Ton papa a dit quelque chose ?Rien, rien. À la fin des matchs et jusqu’à la fin de ma carrière, je n’appelais pas mon père, j’appelais ma mère. J’avais peur de ses réflexions et même jusqu’à présent. Lors de ma dernière année à Valenciennes, j’appelais ma mère, je lui demandais : « Alors, comment m’a-t-il trouvé ? » Elle aussi se cachait, elle avait peur, elle me disait : « Mon fils, tu as fait un bon match, ton père est content de toi. » Quand mon père était à côté, il disait : « Ça va, il peut mieux faire ! »
Pourquoi es-tu parti à Lorient ?Il fallait que je gagne du temps de jeu. Je sortais de plusieurs mois titulaire. Le nouveau coach était arrivé, il me disait que je risquais d’être le deuxième ou troisième choix : « Pancho, tu ne dois pas perdre ce que tu as gagné. Il faut que tu joues régulièrement. » On m’a proposé Galatasaray, le Servette de Genève, mais j’avais 20 ans, j’avais peur, je n’étais pas encore sorti de Marseille. Ma fiancée, qui est aujourd’hui ma femme, je lui disais : « Mais qu’est-ce que je vais faire tout seul, là-bas, à Istanbul ? Le Servette de Geneve, OK, c’est la Suisse, c’est juste à côté, ça parle français » , mais j’avais peur. Alors l’OM a proposé de me prêter. En plus, financièrement, c’était intéressant. Mais moi, à 20 ans, je ne regardais pas l’argent, je voulais jouer le plus de matchs pour être récompensé par la suite. J’ai eu une proposition de Lorient. Le coach, Angel Marcos, m’avait appelé pour leur filer un coup de main. Je lui ai dit : « Coach, si je viens, il faut que je joue. » Il m’a répondu : « Je ne peux pas t’assurer une place de titulaire. Si tu es bon, tu joues. » Ça s’est bien passé, j’ai joué tous mes matchs titulaire. J’ai fini par être capitaine de l’équipe.

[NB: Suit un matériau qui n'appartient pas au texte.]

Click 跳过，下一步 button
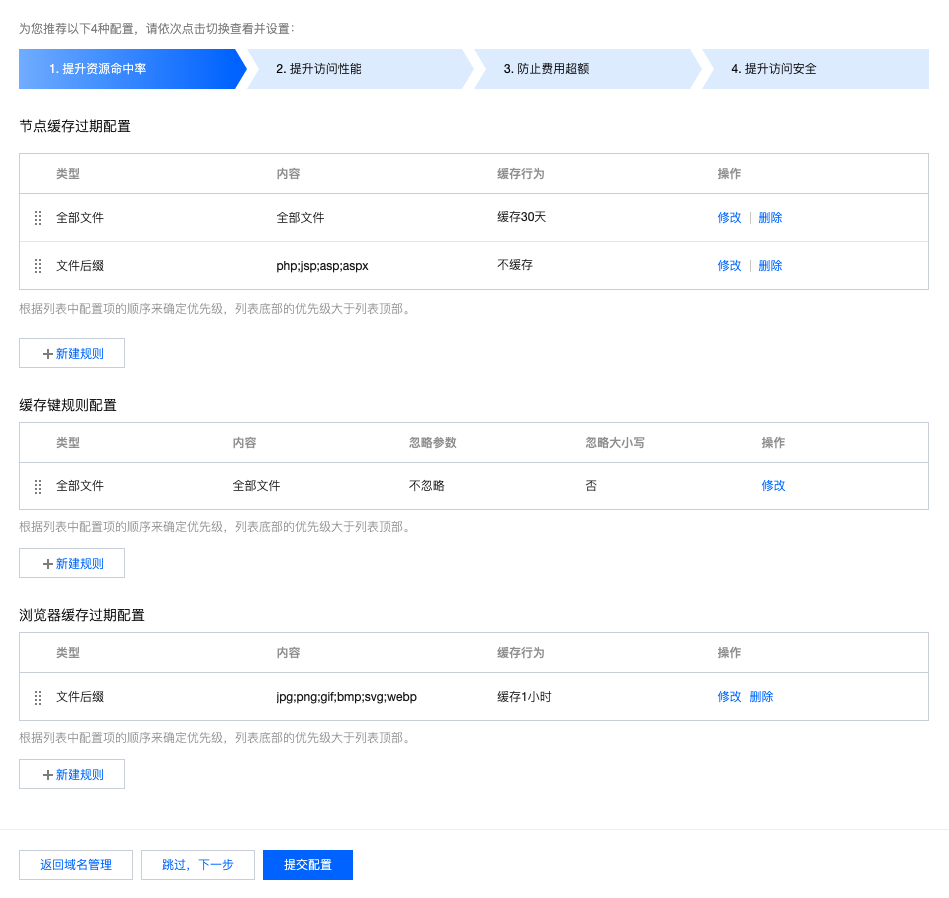 click(198, 865)
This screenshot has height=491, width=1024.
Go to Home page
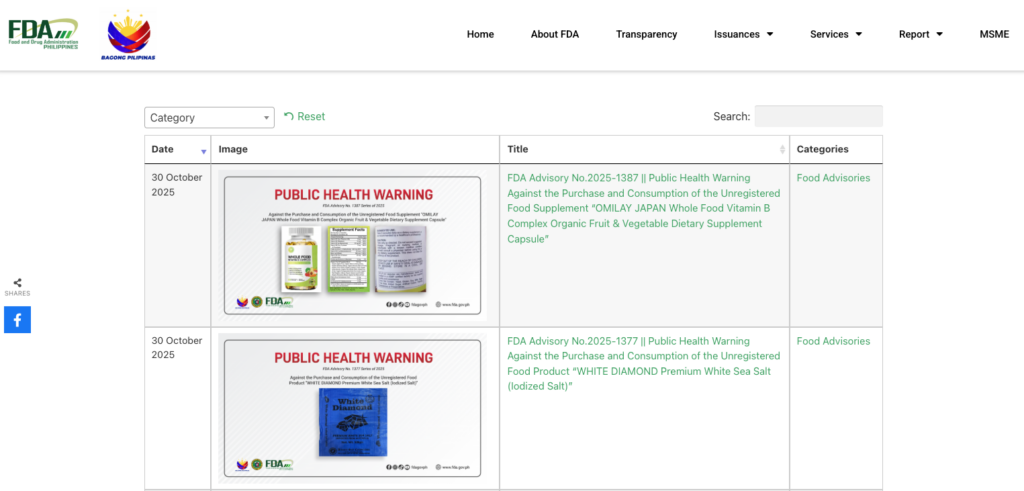[x=480, y=34]

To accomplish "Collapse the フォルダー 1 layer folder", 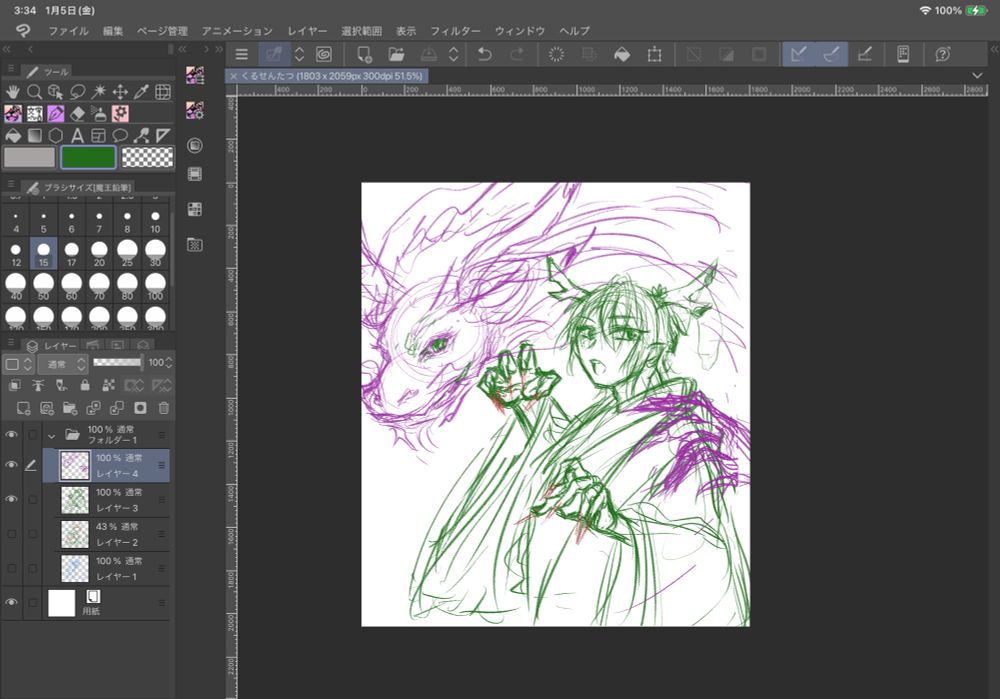I will click(x=51, y=436).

Avant de signer à Lorient, tu as demandé à ton père ?Oui. Je lui ai expliqué la situation. Il m’a dit : « Mon fils, tu es trop jeune pour partir à l’étranger. Reste en France. Tu dois encore faire tes armes. À 27, 28 ans, tu seras un garçon mûr. Mais c’est toi qui décides, tu es assez grand. »

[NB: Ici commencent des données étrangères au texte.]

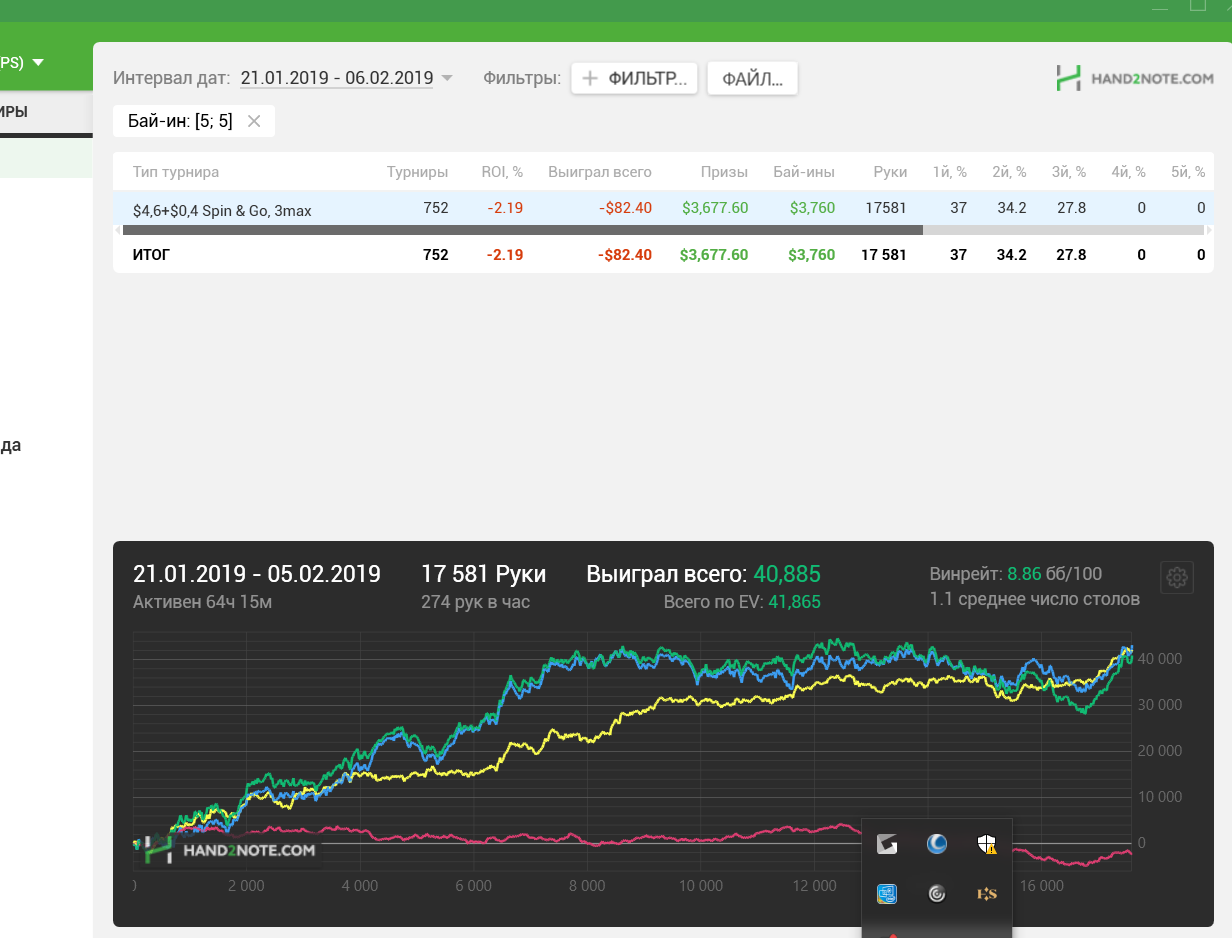Click the ФАЙЛ button
Viewport: 1232px width, 938px height.
pos(752,78)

Au sujet de Lorient, il m’a dit : « Il faut que tu fonces, c’est une équipe qui joue au football, en Ligue 1 comme Marseille. Maintenant, c’est à toi de confirmer ce que les gens pensent de toi. » À Lorient, on avait une équipe fantastique avec Darcheville, Feindouno, Keita… Cette année-là, on a remporté la Coupe de France.
En 2002, tu signes à Nice…(Il coupe) Avant Nice, je suis revenu à Marseille avec un bagage de 34-35 matchs en tant que titulaire. M. Perrin, l’entraîneur de l’époque, me reçoit et me dit : « Pancho, tu as fait une très belle saison à Lorient, tu étais titulaire, mais maintenant, il faut que tu joues, il ne faut pas que tu reviennes à Marseille pour être une doublure. Si celui qui est devant toi est meilleur, je vais le faire jouer et tu auras perdu tout le bénéfice de ta dernière année. » Il a été super correct avec moi. Ensuite, le coach Gernot Rohr m’a appelé : « Pancho, j’ai besoin d’un garçon comme toi à Nice. » J’appréhendais parce que Jean-Christophe Marquet est passé la-bas et je savais que les Niçois n’étaient pas tendres avec les Marseillais. Mais il fallait que j’y aille. Je n’avais pas le choix, aucun autre club ne s’était manifesté. Et puis je me suis dit : « Il faut que je fonce, je dois m’imposer dans ce club. » Cela a été six années extraordinaires.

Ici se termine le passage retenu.